List of tasks.
**a.** Do these statements agree with the storage troubleshooting excerpt? (i) A StorageClass with WaitForFirstConsumer keeps the PVC Pending until a pod that uses it is scheduled. (ii) Under Cause 4, disk space exhaustion is listed as something to look for in the logs. (iii) If the pod events do not say the volume is waiting to be attached, the tree points to checking the CNI. For each, answer yes or no and quote the deciding words of the excerpt exactly.
**b.** Can you reproduce, word for word, the lines of the records from the line containing "The image size is (2392, 1092)." through the line containing "point(1211,183)", inclusive?

Excerpt to read.
Storage Failure Decision Tree
Pod stuck in ContainerCreating
│
▼
kubectl describe pod <pod>
Events say "waiting for volume to be attached"?
┌──────────────────────────────────────────┐
│ Yes │ No → check CNI
└──── VolumeAttachment issue │
→ see Attach section ▼
PVC status?
kubectl get pvc -n <ns>
┌──────────────────────────────────────────┐
│ Pending │ Bound
└── Provisioning failed → VolumeMount error
→ check StorageClass → filesystem / path issue
→ check CSI controller logs
PVC Stuck Pending
kubectl get pvc -n <ns>
# NAME STATUS VOLUME CAPACITY STORAGECLASS
# payments-data Pending <none> 0 gp3-retain
kubectl describe pvc payments-data -n <ns>
# Events: "waiting for a volume to be created, either by external provisioner... or manually"
# Cause 1: StorageClass doesn't exist
kubectl get storageclass
# Fix: create StorageClass or correct the storageClassName in PVC
# Cause 2: StorageClass has WaitForFirstConsumer and no pod yet
kubectl get storageclass gp3-retain -o jsonpath='{.volumeBindingMode}'
# If WaitForFirstConsumer: PVC stays Pending until a pod is scheduled that uses it
# Cause 3: external-provisioner pod crashed / not running
kubectl get pod -n kube-system -l app=ebs-csi-controller
kubectl logs -n kube-system <ebs-csi-controller-pod> -c csi-provisioner --tail=50
# Cause 4: CSI controller cannot reach cloud API
kubectl logs -n kube-system <ebs-csi-controller-pod> -c ebs-plugin --tail=50
# Look for: permission denied (IAM role), API throttling, quota exceeded
# Cause 5: Requested capacity exceeds StorageClass max
kubectl describe storageclass gp3-retain
# Check: parameters for min/max size
# Cause 6: Zone mismatch with WaitForFirstConsumer
# Check what AZ the scheduler would place the pod in
VolumeAttachment Stuck
# Pod stuck ContainerCreating with:
# "waiting for volume to be attached"

Material.

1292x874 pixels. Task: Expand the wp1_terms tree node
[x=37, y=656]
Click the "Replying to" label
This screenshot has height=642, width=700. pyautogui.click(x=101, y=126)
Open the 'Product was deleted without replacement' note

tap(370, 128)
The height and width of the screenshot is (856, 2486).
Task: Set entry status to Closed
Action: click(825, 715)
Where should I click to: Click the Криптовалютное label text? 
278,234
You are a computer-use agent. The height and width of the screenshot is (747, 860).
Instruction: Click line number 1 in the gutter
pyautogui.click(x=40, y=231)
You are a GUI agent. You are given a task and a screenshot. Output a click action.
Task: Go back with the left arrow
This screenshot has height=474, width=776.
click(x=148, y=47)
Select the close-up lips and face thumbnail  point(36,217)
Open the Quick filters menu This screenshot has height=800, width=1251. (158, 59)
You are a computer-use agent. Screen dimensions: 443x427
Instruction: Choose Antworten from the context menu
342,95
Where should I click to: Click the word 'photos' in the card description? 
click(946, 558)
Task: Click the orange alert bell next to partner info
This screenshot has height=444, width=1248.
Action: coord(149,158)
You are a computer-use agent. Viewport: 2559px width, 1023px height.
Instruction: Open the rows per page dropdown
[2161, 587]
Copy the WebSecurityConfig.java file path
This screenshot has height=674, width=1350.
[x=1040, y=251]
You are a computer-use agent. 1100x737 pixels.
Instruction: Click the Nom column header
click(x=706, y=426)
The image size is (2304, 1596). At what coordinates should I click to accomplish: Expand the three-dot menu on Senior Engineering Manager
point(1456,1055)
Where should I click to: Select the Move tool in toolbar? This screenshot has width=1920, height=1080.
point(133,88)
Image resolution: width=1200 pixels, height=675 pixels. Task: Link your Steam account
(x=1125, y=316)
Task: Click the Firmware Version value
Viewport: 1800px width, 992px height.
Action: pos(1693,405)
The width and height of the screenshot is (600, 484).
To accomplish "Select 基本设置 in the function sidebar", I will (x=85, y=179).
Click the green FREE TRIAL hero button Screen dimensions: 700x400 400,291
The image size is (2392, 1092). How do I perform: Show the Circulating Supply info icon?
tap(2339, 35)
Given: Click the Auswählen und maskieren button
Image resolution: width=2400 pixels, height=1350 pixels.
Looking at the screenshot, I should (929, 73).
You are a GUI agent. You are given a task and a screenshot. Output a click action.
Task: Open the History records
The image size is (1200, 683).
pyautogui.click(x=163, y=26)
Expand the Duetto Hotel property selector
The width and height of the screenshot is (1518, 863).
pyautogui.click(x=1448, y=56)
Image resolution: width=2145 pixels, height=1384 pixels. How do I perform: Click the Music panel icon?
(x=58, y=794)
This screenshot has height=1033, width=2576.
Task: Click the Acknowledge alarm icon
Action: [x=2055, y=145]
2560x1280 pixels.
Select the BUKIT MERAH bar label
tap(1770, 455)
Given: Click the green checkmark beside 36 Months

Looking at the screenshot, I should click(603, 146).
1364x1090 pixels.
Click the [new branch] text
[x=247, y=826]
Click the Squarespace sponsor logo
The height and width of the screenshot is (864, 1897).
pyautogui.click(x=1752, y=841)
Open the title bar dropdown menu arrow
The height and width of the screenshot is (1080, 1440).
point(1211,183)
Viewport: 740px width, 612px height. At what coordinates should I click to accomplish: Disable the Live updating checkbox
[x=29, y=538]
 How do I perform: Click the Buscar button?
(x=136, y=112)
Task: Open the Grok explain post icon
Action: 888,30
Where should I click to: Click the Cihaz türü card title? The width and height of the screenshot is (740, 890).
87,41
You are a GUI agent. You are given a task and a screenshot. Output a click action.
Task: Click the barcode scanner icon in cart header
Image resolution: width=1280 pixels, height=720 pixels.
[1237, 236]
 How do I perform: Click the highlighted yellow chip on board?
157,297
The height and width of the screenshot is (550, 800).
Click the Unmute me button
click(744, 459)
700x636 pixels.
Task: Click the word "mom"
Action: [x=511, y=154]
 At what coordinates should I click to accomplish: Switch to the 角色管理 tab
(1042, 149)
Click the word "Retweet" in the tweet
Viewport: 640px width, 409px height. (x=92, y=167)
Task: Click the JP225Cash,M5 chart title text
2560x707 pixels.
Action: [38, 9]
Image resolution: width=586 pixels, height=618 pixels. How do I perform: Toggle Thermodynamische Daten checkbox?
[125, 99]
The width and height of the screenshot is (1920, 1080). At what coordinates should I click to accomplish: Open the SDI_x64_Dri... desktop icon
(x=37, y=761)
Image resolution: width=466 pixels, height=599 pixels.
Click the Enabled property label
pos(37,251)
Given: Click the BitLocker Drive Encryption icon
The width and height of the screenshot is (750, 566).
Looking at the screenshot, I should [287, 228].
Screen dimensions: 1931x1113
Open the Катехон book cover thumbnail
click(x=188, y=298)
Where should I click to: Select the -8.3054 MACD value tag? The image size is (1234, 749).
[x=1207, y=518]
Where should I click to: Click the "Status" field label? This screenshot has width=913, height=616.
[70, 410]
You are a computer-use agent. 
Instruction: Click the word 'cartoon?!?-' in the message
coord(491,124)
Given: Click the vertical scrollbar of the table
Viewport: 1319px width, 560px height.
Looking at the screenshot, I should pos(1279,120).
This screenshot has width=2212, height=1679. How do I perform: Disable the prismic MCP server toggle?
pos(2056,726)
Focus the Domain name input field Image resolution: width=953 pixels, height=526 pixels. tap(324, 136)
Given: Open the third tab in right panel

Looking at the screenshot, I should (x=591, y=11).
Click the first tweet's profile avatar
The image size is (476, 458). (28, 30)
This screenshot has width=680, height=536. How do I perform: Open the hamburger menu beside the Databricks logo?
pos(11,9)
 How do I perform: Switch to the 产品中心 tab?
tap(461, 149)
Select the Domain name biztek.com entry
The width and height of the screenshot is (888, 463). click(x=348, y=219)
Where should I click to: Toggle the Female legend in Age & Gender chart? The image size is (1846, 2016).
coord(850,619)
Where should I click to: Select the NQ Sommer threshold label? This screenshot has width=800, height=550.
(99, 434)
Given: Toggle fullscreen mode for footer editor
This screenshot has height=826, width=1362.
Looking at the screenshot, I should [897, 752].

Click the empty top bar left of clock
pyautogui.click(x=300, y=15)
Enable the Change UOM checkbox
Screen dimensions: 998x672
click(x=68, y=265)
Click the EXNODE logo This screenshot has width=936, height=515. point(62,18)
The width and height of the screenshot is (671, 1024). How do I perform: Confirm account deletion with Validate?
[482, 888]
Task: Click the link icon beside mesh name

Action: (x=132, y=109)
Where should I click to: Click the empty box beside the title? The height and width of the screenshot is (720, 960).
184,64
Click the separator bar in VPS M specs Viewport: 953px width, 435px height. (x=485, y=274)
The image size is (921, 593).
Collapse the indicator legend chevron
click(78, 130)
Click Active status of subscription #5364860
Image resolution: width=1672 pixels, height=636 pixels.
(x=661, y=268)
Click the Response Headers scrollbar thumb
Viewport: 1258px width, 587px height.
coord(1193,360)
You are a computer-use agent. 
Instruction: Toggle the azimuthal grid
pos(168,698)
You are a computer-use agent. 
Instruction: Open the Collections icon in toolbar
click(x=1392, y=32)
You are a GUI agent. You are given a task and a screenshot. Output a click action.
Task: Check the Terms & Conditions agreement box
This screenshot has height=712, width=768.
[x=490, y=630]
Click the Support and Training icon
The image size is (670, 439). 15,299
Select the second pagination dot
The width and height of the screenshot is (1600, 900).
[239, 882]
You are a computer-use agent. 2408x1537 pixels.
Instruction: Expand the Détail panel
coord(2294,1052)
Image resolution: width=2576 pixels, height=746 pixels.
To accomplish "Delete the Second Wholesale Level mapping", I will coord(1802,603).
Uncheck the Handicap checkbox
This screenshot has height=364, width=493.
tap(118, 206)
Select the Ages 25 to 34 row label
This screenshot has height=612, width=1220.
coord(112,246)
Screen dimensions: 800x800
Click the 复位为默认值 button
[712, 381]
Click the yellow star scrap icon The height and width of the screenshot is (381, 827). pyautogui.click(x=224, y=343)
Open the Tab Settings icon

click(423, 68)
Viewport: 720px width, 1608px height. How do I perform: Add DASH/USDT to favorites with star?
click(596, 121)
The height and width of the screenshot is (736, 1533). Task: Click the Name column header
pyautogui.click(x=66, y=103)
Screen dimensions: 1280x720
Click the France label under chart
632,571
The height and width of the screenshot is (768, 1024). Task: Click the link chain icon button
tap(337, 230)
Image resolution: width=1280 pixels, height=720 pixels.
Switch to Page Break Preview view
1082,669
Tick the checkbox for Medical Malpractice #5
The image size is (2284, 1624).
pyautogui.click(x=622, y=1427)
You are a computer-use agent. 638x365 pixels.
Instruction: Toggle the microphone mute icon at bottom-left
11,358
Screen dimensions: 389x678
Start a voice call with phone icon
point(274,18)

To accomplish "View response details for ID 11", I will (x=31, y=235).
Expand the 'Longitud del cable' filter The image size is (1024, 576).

Answers to the exercises.
**a.**
(i) Yes: "If WaitForFirstConsumer: PVC stays Pending until a pod is scheduled that uses it"
(ii) No: "Look for: permission denied (IAM role), API throttling, quota exceeded"
(iii) Yes: "No → check CNI"

**b.**
The image size is (2392, 1092). How do I perform: Show the Circulating Supply info icon?
tap(2339, 35)
Given: Click the Auswählen und maskieren button
Image resolution: width=2400 pixels, height=1350 pixels.
Looking at the screenshot, I should (929, 73).
You are a GUI agent. You are given a task and a screenshot. Output a click action.
Task: Open the History records
The image size is (1200, 683).
pyautogui.click(x=163, y=26)
Expand the Duetto Hotel property selector
The width and height of the screenshot is (1518, 863).
pyautogui.click(x=1448, y=56)
Image resolution: width=2145 pixels, height=1384 pixels. How do I perform: Click the Music panel icon?
(x=58, y=794)
This screenshot has height=1033, width=2576.
Task: Click the Acknowledge alarm icon
Action: [x=2055, y=145]
2560x1280 pixels.
Select the BUKIT MERAH bar label
tap(1770, 455)
Given: Click the green checkmark beside 36 Months

Looking at the screenshot, I should click(603, 146).
1364x1090 pixels.
Click the [new branch] text
[x=247, y=826]
Click the Squarespace sponsor logo
The height and width of the screenshot is (864, 1897).
pyautogui.click(x=1752, y=841)
Open the title bar dropdown menu arrow
The height and width of the screenshot is (1080, 1440).
point(1211,183)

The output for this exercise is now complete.